People around the world are selling US Treasurys, which is very unusual when the stock market tanks. Generally when stocks lose value, investors have moved money into the bond market.
But in the past few days, money has been seeping out of the bond market, which is making these bonds much cheaper generally. That is pushing yields on bonds higher, because bonds move inversely to their prices.
Why is this happening?
There could be several reasons for the jump in yields, from potential boycotts by foreign buyers retaliating against tariffs to investors “rebalancing” their portfolios by selling Treasury bonds for cash, according to Lawrence Gillum, chief fixed-income strategist for LPL Financial.

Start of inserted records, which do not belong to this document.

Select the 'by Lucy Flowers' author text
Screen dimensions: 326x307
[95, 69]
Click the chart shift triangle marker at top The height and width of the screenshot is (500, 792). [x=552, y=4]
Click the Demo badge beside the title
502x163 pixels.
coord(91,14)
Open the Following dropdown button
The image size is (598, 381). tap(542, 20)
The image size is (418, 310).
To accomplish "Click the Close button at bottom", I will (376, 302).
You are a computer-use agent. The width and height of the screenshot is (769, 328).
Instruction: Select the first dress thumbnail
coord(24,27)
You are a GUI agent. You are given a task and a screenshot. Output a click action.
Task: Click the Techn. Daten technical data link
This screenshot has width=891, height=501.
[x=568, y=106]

In a research note, Gillum said the larger cause is probably yet another culprit: the unwinding of the “basis trade”, in which hedge funds take advantage of tiny pricing differences between Treasury bonds and Treasury futures contracts. It was a big reason Treasury yields spiked higher during the coronavirus crisis despite the sell-off in equities, he said.

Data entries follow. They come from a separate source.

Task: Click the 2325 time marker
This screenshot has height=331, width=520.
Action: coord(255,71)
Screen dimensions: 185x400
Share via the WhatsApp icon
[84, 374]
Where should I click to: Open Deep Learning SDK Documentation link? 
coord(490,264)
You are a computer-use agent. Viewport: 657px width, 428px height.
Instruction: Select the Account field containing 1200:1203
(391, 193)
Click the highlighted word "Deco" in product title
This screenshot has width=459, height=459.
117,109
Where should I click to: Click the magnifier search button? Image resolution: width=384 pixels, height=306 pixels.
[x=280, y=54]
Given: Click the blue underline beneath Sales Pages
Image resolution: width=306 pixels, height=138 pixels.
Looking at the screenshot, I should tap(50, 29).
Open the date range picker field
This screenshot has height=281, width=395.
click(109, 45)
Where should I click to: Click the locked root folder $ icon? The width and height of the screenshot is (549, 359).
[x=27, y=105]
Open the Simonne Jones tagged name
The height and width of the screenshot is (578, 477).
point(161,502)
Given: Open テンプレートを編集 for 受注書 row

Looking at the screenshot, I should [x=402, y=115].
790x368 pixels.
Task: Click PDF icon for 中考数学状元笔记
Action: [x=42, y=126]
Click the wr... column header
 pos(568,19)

In other words, funds that rely on leverage, or borrowed money, to buy Treasury bonds may be selling those instruments to meet margin calls or to pare back on borrowing at a time of heightened market volatility.
READ MORE: Live - Trump raises China tariffs to 125%, pauses others at 10%, Wall Street soars
Still others fear that the rise in yields is so significant as to raise concerns about how foreign investors now perceive the United States after Trump imposed vast new tariffs. The US enacted a 10% baseline tariff on all imports from virtually all countries over the weekend – plus an additional punitive import tax tailored for each of about 60 countries, with duties on Chinese goods raised 104% on Wednesday. China quickly responded with an 84% duty on all US goods and has said it won’t back down.

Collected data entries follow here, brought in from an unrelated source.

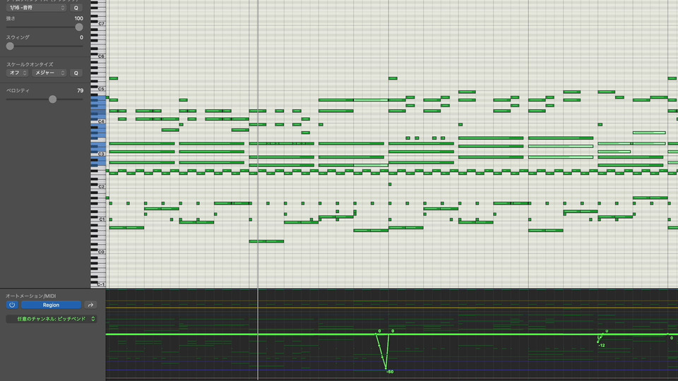Toggle the automation power button
Viewport: 678px width, 381px height.
[12, 305]
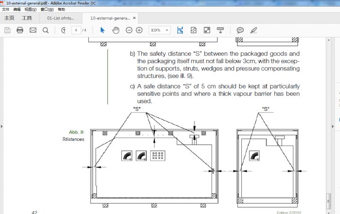Screen dimensions: 340x214
Task: Open the 文件 menu
Action: (x=6, y=9)
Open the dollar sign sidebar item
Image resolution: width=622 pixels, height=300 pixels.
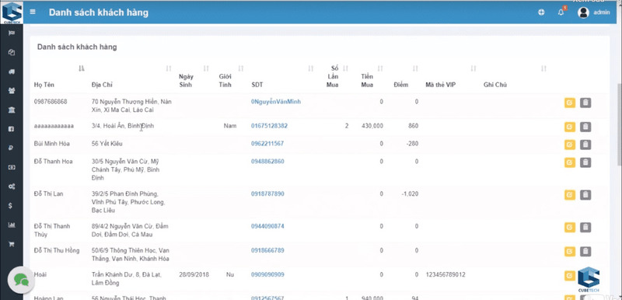click(12, 206)
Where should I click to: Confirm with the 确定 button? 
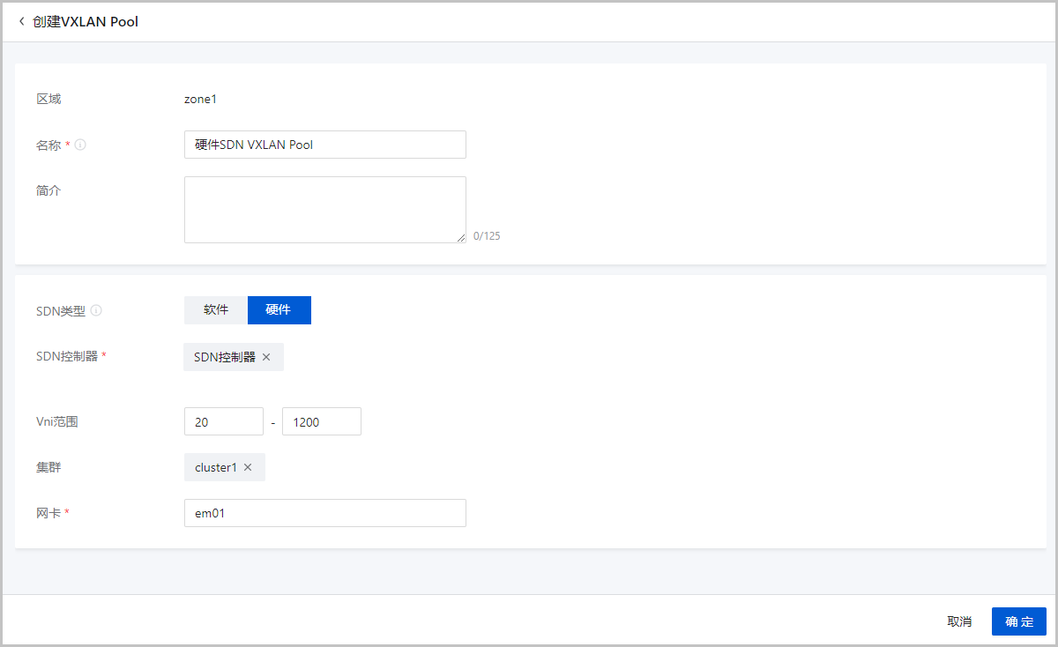pos(1018,621)
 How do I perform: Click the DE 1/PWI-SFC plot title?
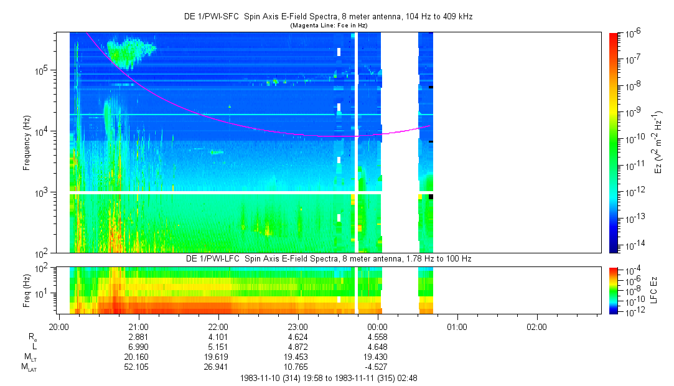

Former US treasury secretary Lawrence H. Summers said the broad stock-and-bond sell-off reflected a “highly unusual pattern” that suggests “a generalised aversion to US assets in global financial markets”. He warned about the possibility of “a serious financial crisis wholly induced by US government tariff policy”.
What are administration officials saying?
US Treasury Secretary Scott Bessent sought to play down the sell-off, minimising it as “uncomfortable but normal deleveraging” in the bond market, speaking on Wednesday on Fox Business.
“There’s one of these deleveraging convulsions that’s going on right now in the markets,” said Bessent, adding that he had witnessed those often in his decades-long hedge fund career. “It’s in the fixed-income market. There are some very large leverage players who are experiencing losses - that are having to deleverage.”
He added there was “nothing systemic” about the episode.
Bessent had previously celebrated a short-lived drop in interest rates as a sign of the success of Trump’s economic programme.
Why is this sell-off in the bond market concerning?
The United States has trillions of dollars of debt financed by US Treasurys. Any move away from Treasurys could show early signs that some investors are losing confidence in the United States and perhaps its ability to make good on its promises to pay off those who buy US debt.
“The sell-off may be signalling a regime shift whereby US Treasurys are no longer the global fixed-income safe haven,” said Ben Wiltshire, a rates strategist at Citi, according to the Financial Times.
Krishna Guha of Evercore ISI noted that the reduced global demand may in part relate to the risk of stagflation – the possibility of high inflation and low growth in the US. But, he said, it seems more driven by a loss of confidence in US decision-making, reduced attractiveness of dollars when the US is destroying the existing geopolitical and economic order it created, as well as other factors.
If the stress gets bad enough, the Federal Reserve will come under “intense pressure” to step in but has few easy policy choices, he added.